There’s this really interesting contrast of light and dark in your songs, with these super-catchy surfaces but lyrics that are really kind of lovelorn, and you’d almost miss that. Do you guys intentionally try to create that contrast?
I think it’s just the nature of my songwriting. I’ve been drawn to and always wanted to write catchy tunes. I think the melody is the most important part of the song. I’m always trying to cram lyrics into songs, but they never seem to fit. I’ll write a tune, and then I’ll try to find the best melody, and it’s always the job of trying to fit the words into the very specific melodies, with very specific ways of saying stuff. I just don’t tend to write about too many happy things. It’s just a little bit of a sadder take on things. I’ve tried to write happy-go-lucky lyrics, and it always comes across too sugary.
A good example is ‘The Queen Is Dead’ by the Smiths, with Johnny Marr’s really great, almost chiming guitar playing and then Morrissey’s really sad lyrics. That was one of my earliest favorite records. Even R.E.M., in a way, had Peter Buck’s guitar playing and songwriting, which is more upbeat, but the lyrics are more mysterious. Michael Stipe doesn’t write so much about himself, and I tend to write mostly about myself, but I guess I’m just always more interested when there’s two sides to things.
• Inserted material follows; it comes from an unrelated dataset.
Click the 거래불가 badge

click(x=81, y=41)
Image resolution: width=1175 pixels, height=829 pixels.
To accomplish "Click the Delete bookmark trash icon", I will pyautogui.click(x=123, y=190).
I think on the surface, people don’t tend to even listen to the lyrics, which is totally fine, as long as the melody’s strong. You want that to be caught in your head, and then if they do take the time to go back and start digging deeper, they might find different meaning to the song.
I do think the melancholy is showing through a little more than on your previous albums. Were you trying to evolve the music into more introspective territory?
It’s just wherever I am in my life. The last record [‘The Last Place’] was based on one specific relationship, and I think with the [EP], I wasn’t into anything specific. I think I was doing a lot more introspection, because I wasn’t in the middle of a relationship and didn’t have that to talk about. In a way, it made me think more about myself, about life, death and longing. I went to different territories, which is good. You’re always looking for new things to talk about. Like on the next record, there’s a song about a relative I had that came across the Oregon Trail, so I was trying to push myself in a way to tell stories and think of things in different ways than I had lyrically in the past.
The Oregon Trail, huh?
Yeah, it’s my take on it. I know that my great-great-grandfather came across on the Oregon Trail, and I always thought that was really ballsy. You have to have a major will to get on a horse or a wagon train and depart for unknown territory. I just took that and sort of contrasted it with what I was thinking of in my life at the time.
Your music has shown up a lot in TV and movies. Living in L.A., do you ever find the reverse happening, with movies and TV inspiring your music?
I’m a huge movie and TV nerd and always have been. I kind of work in the entertainment business, and it’s always around here, and I tend to watch a lot of movies, so even from the last record, ‘The Long Goodbye’ [the 1973 Robert Altman movie] is one of my all-time favorite movies and one of the reasons I moved to Los Angeles. That was the jumping-off point. I watched that movie again, was reflecting on it and took it in its own direction. You are influenced by the things around you, whatever you’re reading, watching or listening to. Going back to that song about the Oregon Trail, I went and watched Ken Burns’ ‘The West,’ ‘cause I wanted to get more details on that world and find out what life was like.